Bribery Act 2010: Post-legislative Scrutiny (Select Committee Report) Debate

Full Debate: Read Full Debate
Department: Scotland Office

Bribery Act 2010: Post-legislative Scrutiny (Select Committee Report)

Baroness Bowles of Berkhamsted Excerpts
Wednesday 3rd February 2021

(3 years, 9 months ago)

Grand Committee
Read Full debate Read Hansard Text Read Debate Ministerial Extracts
Baroness Bowles of Berkhamsted Portrait Baroness Bowles of Berkhamsted (LD) [V]
- Hansard - -

My Lords, I welcome this report and commend the work and conclusions of the committee and the opening speeches by the noble and learned Lord, Lord Saville, and the noble Lord, Lord Hain.

I will speak about “failure to prevent” offences generally, but before that will speak briefly on the lack of clarity about what is meant by procedures being “adequate” for preventing bribery. This was brought about by the subsequently enacted tax facilitation offences using the alternative phrase “reasonable in all circumstances”. This is despite that having been dismissed in the Bribery Act debate as too high a standard by referring to “all circumstances”. In that context “adequate” was thought to be a lower bar. Certainly, if I congratulated a fictitious noble Lord on their “adequate speech”, it may not be taken as altogether complimentary.

Others switched the emphasis around so that, looking after the event, the bar is suddenly higher because procedures had failed and must therefore be inadequate. I am comforted that a senior judge said that he would have accepted them as both meaning the same had it been presented to him, but clarification on what is intended is desirable for both purposes.

I have mentioned the two “failure to prevent” offences and the reason for their existence is to strengthen the prospect of finding responsible parties guilty—which is very difficult because of the need to find a directing mind, and is tantamount to impossible with the board structures of large firms. Therefore, I welcome the point made in paragraph 109 that there are arguments to make corporations vicariously liable more generally, even though there is not a recommendation due to the inquiry’s scope.

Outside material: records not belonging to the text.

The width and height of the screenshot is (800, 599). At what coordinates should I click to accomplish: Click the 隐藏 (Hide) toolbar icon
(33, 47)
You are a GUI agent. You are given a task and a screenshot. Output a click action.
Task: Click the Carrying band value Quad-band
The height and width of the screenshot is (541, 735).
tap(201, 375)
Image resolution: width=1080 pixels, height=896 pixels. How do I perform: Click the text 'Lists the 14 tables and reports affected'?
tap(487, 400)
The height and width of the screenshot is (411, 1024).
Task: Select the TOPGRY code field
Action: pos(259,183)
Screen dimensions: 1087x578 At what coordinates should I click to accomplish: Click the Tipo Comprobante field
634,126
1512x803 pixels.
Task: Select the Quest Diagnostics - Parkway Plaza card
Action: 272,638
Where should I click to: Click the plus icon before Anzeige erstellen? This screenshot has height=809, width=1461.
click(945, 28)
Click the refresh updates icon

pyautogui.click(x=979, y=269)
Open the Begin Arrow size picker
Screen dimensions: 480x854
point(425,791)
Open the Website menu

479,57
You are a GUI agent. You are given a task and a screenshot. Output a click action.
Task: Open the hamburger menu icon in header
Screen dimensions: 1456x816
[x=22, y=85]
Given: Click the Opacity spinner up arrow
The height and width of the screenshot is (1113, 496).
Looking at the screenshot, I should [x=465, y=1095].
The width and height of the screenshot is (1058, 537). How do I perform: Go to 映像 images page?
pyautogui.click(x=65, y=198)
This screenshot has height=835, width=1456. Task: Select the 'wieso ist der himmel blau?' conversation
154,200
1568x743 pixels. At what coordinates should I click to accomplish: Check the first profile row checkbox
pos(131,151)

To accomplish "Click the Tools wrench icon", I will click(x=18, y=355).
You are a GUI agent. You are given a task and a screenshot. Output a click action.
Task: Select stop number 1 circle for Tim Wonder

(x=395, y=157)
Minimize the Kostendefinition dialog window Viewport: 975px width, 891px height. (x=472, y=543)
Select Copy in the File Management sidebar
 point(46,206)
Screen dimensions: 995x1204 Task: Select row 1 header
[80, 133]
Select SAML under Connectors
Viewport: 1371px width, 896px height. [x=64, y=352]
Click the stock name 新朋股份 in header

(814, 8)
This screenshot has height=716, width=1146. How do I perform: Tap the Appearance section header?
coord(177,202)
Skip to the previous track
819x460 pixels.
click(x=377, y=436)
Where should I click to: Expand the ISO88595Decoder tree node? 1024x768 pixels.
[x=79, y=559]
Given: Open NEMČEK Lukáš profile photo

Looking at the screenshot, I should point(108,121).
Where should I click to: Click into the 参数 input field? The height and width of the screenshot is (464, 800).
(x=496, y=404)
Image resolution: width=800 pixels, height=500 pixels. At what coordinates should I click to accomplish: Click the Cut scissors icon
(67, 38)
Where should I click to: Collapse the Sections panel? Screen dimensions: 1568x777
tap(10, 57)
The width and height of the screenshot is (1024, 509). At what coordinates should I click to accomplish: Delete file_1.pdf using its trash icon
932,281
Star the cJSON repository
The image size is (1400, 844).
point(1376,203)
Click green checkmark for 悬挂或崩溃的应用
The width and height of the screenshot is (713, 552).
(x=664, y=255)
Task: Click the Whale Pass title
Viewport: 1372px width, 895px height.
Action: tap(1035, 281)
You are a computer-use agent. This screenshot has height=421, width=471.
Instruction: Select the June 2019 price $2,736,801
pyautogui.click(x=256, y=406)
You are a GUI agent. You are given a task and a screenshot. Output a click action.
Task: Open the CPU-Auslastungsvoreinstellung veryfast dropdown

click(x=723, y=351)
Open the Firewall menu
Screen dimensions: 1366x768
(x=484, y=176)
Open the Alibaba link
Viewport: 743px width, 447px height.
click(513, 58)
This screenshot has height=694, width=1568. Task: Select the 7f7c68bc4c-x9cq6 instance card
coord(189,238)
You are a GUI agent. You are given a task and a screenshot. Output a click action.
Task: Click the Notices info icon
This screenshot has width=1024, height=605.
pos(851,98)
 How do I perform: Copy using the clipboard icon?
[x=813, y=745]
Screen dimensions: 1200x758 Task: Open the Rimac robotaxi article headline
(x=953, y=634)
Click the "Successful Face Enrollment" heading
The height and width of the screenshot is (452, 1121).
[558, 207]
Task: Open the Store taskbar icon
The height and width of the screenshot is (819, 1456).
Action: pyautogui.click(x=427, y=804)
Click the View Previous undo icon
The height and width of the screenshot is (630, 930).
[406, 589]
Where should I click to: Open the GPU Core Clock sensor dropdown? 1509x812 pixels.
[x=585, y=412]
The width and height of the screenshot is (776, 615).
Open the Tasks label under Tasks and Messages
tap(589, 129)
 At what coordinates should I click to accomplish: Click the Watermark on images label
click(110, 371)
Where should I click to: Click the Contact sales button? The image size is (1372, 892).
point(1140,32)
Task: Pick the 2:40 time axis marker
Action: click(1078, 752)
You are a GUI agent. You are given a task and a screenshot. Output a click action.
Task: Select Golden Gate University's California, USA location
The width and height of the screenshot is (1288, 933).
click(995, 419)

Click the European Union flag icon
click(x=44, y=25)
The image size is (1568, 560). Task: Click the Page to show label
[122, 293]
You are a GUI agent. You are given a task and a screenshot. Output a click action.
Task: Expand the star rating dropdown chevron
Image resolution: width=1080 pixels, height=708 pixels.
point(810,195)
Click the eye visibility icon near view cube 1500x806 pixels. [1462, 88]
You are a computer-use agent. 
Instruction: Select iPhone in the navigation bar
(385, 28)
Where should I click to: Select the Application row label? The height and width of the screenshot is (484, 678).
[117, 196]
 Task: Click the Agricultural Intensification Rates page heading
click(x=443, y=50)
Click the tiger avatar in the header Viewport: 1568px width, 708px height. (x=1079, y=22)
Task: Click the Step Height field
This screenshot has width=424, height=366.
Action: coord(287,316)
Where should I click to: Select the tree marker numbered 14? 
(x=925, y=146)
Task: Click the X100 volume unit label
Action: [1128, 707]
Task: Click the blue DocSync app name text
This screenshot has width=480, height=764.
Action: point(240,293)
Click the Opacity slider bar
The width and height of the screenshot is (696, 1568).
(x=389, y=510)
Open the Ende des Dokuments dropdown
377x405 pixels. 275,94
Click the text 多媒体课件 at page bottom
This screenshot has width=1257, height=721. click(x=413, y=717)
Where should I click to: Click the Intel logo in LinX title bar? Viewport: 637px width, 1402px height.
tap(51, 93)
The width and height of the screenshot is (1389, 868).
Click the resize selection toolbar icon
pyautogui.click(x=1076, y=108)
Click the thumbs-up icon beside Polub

It is some time since the Ministry of Justice made a call for evidence on corporate liability—to which I made a submission—and, after a long delay, the response is that there was not a sufficient evidence base on which to base reform. It has been sent off for lengthy procedures in the Law Commission, which already said in its 2010 paper on Criminal Liability in Regulatory Contexts that

“the identification doctrine can make it impossibly difficult for prosecutors to find companies guilty of some … crimes, especially large companies”,

and in its 2019 paper on suspicious activity reports that

“The identification doctrine can provide an incentive for companies to operate with devolved structures in order to protect directors and senior management from liability.”

Regrettably, I do not believe that the department has any heart to follow through on the Prime Minister’s call for action in 2016 and the good start shown by the Bribery Act. The only reason I can imagine for that squeamishness is that somehow it thinks it is a competitive advantage to shield directors in a way that they are not shielded elsewhere, such as in the United States.

A read of the call for evidence background document gives a good exposition of how bad matters are and many of the reasons why evidence of failures in prosecutions is relatively scant—because prosecutors know they cannot succeed against large companies and give up, unless sector-specific legislation has been introduced such as the “failure to prevent” regimes or the now systematically compromised financial services senior managers’ regime.

The current common law “directing mind” principle, first expounded in 1915, is unfairly discriminating to small businesses. The Crown Prosecution Service’s legal guidance, under “Further Evidential Considerations”, states:

“The smaller the corporation, the more likely it will be that guilty knowledge can be attributed to the controlling officer and therefore to the company itself.”


Given the general guidance for prosecution that there must be a “realistic prospect of conviction”, no wonder evidence is scant and statistics show a preponderance of prosecutions against small companies.

How can that unfairness be left to stand? What does it say about the culture of our country and why people feel left out? While acknowledging the fact of wrongdoing, people nevertheless rightly resent there being one law for the big and another for the small. Dancing-on-pins excuses do not cut that.

Civil law developed to take account of the complexity of modern companies, but not criminal law. Civil law is not enough: the ultimate deterrent of deprivation of liberty cannot apply to corporations, and in the end it does not apply to directors in large corporations. Culture will not change until it does, and the UK being “a good place to do business” is a tainted phrase—maybe even a loaded phrase. Surely directors should be required to ensure systems to prevent all bad corporate behaviour. Only then will action make its way to the boardroom, rather than be kept away in the safety of the executive committee or below.

But if the ministry is reluctant—whatever the cause—will it at least not stand in the way of further sectoral facilitation of crime measures?